2 teaspoons finely chopped flat-leafed parsley, plus 2 tablespoons for garnish

½ teaspoon finely chopped tarragon

½ teaspoon finely grated lemon zest

¾ teaspoon kosher salt

1/8 teaspoon plus a pinch freshly ground black pepper

1 teaspoon fresh lemon juice

4 tablespoons (½ stick) unsalted butter

½ pound wild mushrooms, cleaned and cut into 1/8-inch slices

6 thick slices country bread or ciabatta (¾ inch)

Extra virgin olive oil

Fleur de sel

Place the ricotta in a small bowl. Add 1 tablespoon of the garlic, thyme, chives, 2 teaspoons of the parsley, tarragon, lemon zest, ½ teaspoon salt, 1/8 teaspoon of the pepper, and lemon juice. Mix well. Set aside.
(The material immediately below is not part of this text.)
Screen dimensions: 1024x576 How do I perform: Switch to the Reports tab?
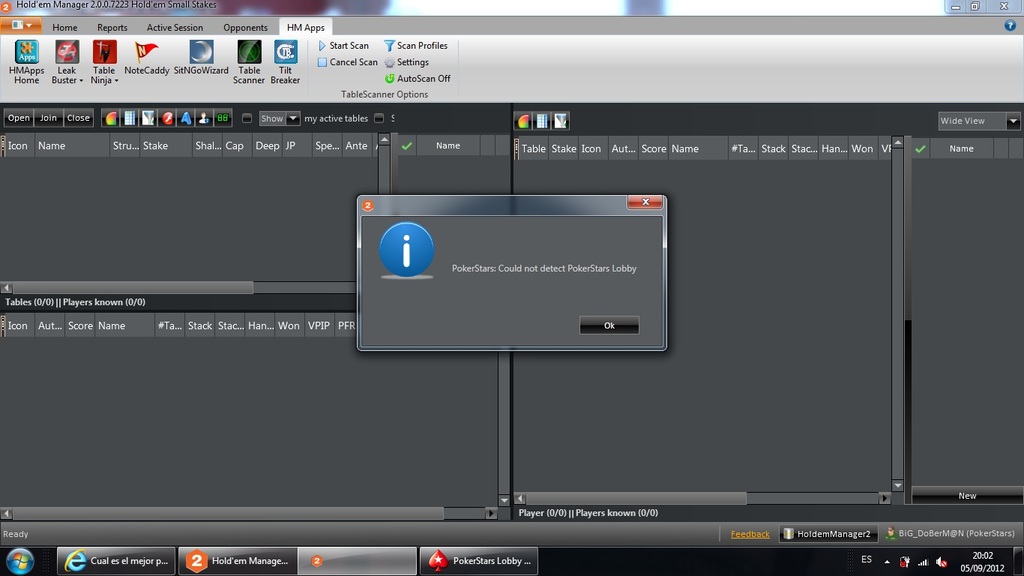coord(112,27)
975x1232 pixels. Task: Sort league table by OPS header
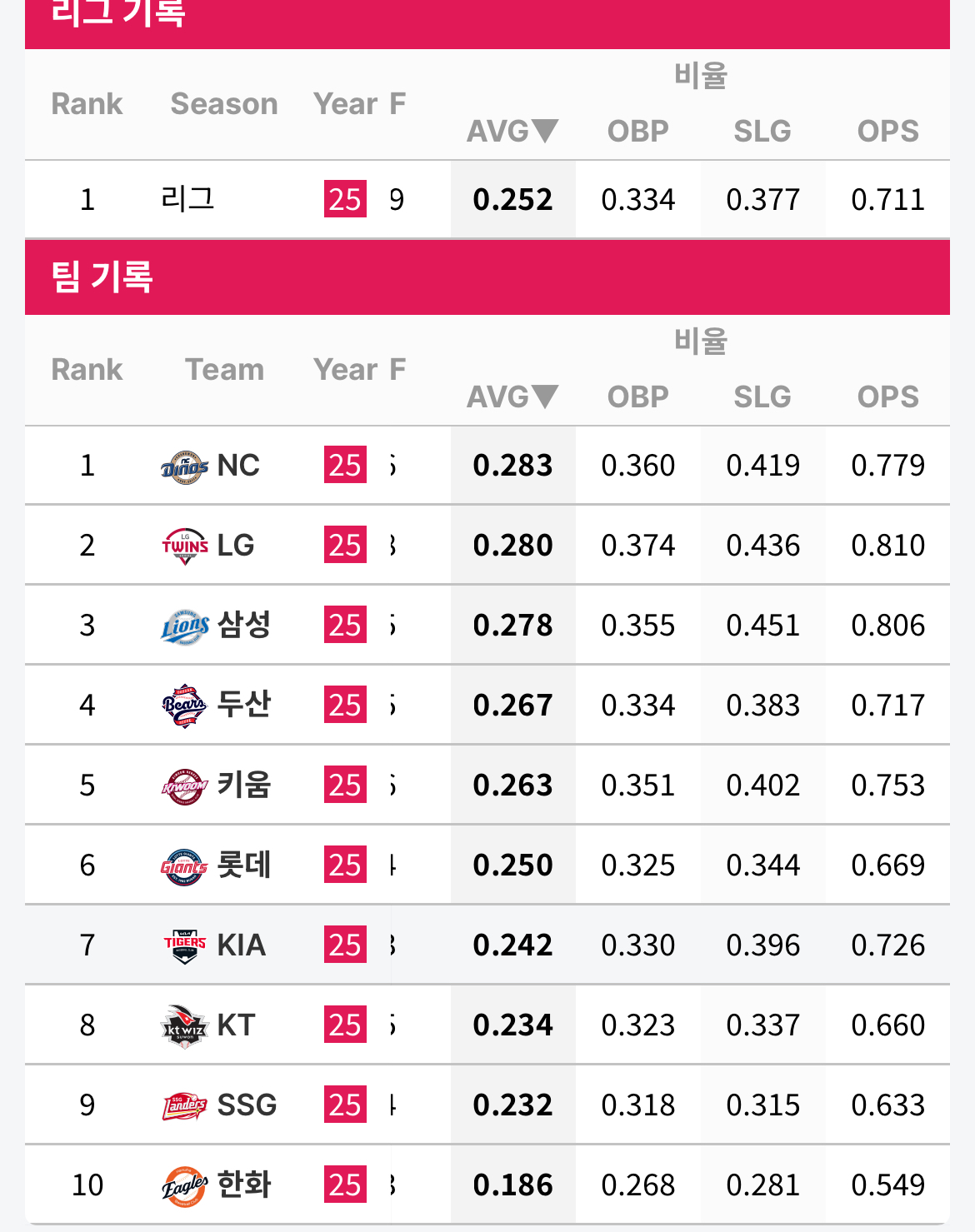888,131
Heat the butter in a large sauté pan over medium-high heat. When the butter is melted and bubbling, add the mushrooms, tossing to coat evenly with the butter. Add the remaining ¼ teaspoon salt and the pinch of pepper. Cook until the mushrooms have released their liquid. Continue cooking until the liquid has evaporated and the mushrooms are starting to caramelize. Add the remaining 1 tablespoon garlic during the last few minutes of cooking. Remove from the heat and hold in a warm place.

Toast the bread under a broiler or in a toaster. While the slices are still warm, rub the toasted surface with the whole garlic clove.
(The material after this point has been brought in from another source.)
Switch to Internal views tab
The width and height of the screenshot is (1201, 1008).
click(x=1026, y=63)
Spread the toasts with about 2 tablespoonfuls of the ricotta mixture. Divide the warm mushrooms amongst the toasts. Drizzle with the oil, then finish with a sprinkling of fleur de sell and the remaining 2 tablespoons of parsley.

Tips and Techniques

The ricotta mixture can be made up to a day ahead and refrigerated. Remove from the refrigerator 1 hour before serving. Have the soup warm and the ricotta mixture ready before toasting the bread slices. They are best just out of the oven or toaster.

 

 

 

Substitutions and Variations

For the soup, you can substitute the "tamed" button, cremini, or portobello mushrooms for the wild meadow mushrooms. Almost any wild mushroom can be substituted in the is recipe. Use all of one kind, or mix them half wild and half cultivated.

You can use chicken broth, beef broth, or canned mushroom broth for the homemade broth in the recipe.

For the tartines, any wild mushroom will work beautifully.